[herokusaki]

The bounty only explicitly mentions stock firmware but it is implied that the exploit should also not require disassembling your device and messing with its hardware. This makes me wonder: would a hardware exploit be easier? Modchips have been a staple of the console scene since at least the original PlayStation but I am unaware of their use in smartphones.

[userbinator]

I'm not familiar with the S5 in particular but in principle I think all you need to do is get direct write access to the filesystem and you can write whatever firmware you want, so being able to read/write the eMMC directly should be enough --- provided it's not been encrypted/password protected/etc. Correct me if I'm wrong.

[talonstriker]

On most (if not all), the "firmware" is under the /system partition. That partition is mounted as read-only. You need root to remount it as r/w.

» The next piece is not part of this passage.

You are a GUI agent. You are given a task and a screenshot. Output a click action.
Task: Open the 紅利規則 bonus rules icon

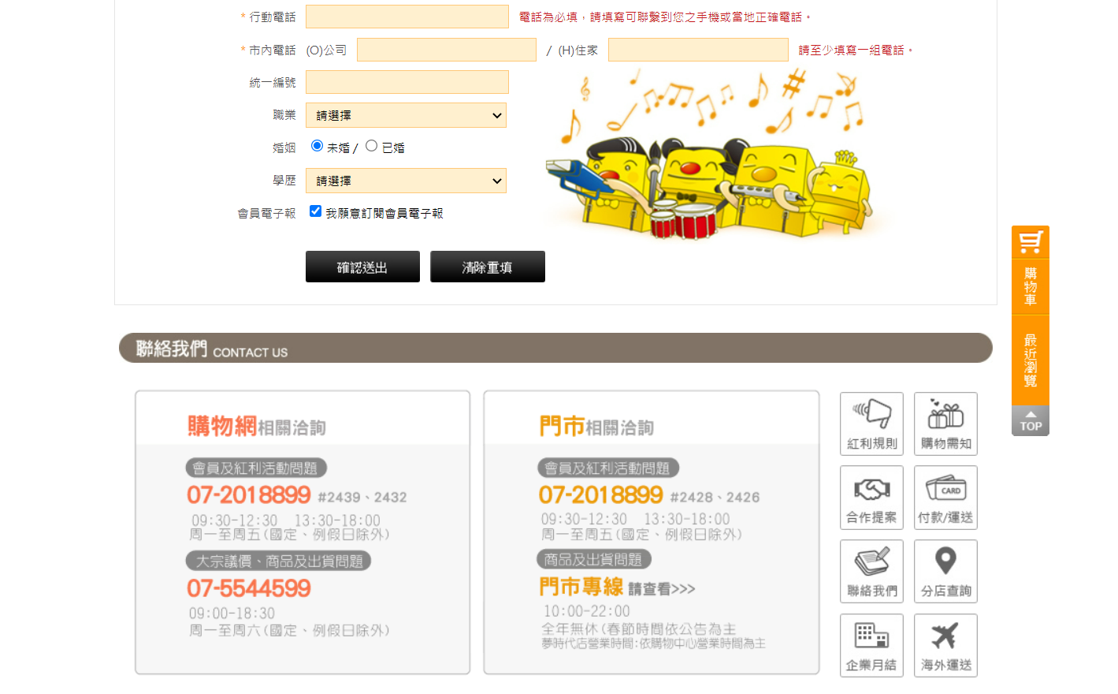tap(871, 423)
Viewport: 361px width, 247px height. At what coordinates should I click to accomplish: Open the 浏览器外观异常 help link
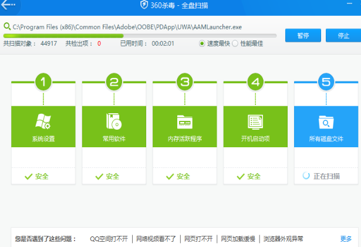284,239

AFAIK, rooting exploits in the past took advantage of buffer overflows and remote code exploits to execute code at a raised privilege levels. Now a days, that's also difficult since past vulnerabilities have been fixed and the proliferation of SE Linux.

[pjc50]

JTAG is usually an extremely effective way of breaking into the phone, but it's usually used as a first step in reverse engineering rather than for the end-user.

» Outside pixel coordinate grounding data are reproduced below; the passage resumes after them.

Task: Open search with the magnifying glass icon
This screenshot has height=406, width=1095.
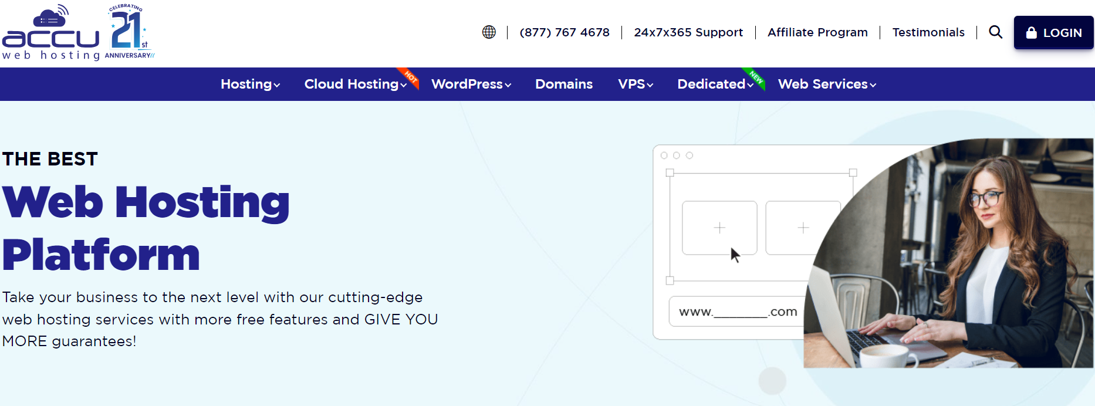Action: (x=995, y=32)
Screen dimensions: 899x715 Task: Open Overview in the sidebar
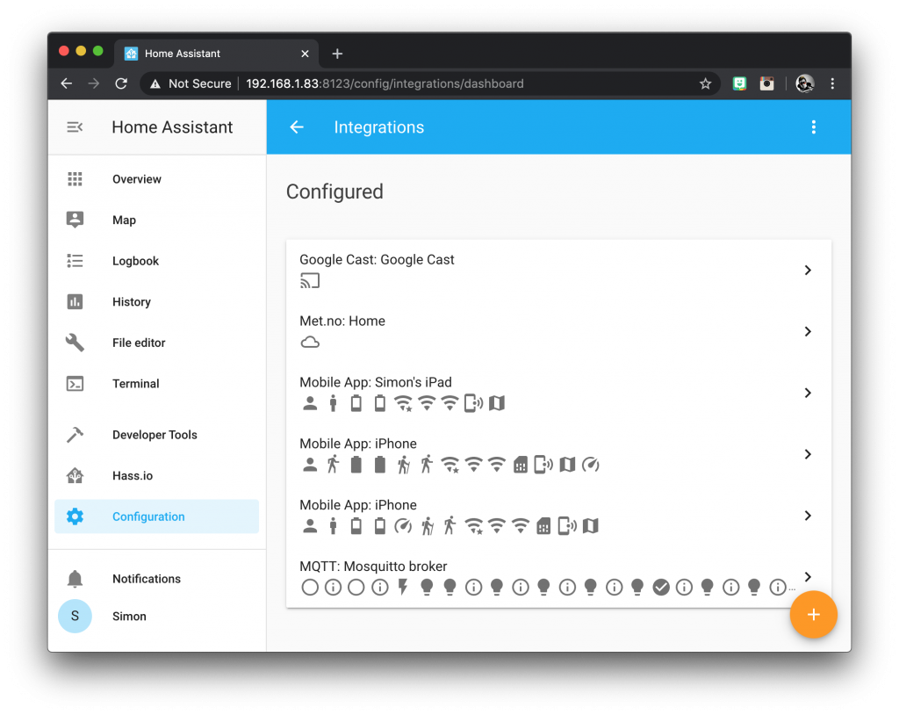(x=137, y=179)
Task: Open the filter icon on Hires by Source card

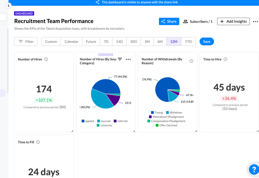Action: (x=120, y=59)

Of course, some phones (Apple) are glued shut which prevents end-user modding.

[rsynnott]

iPhones aren't glued shut (though the battery is glued down in the newest one): http://www.ifixit.com/Teardown/iPhone+5s+Teardown/17383

You may be thinking about the HTC One, which is almost impossible to disassemble without destroying it (though this has improved a bit in the M8).

[morenoh149]

It's such a small form factor, a phone. I don't think many ppl would be willing to put after market chips in there.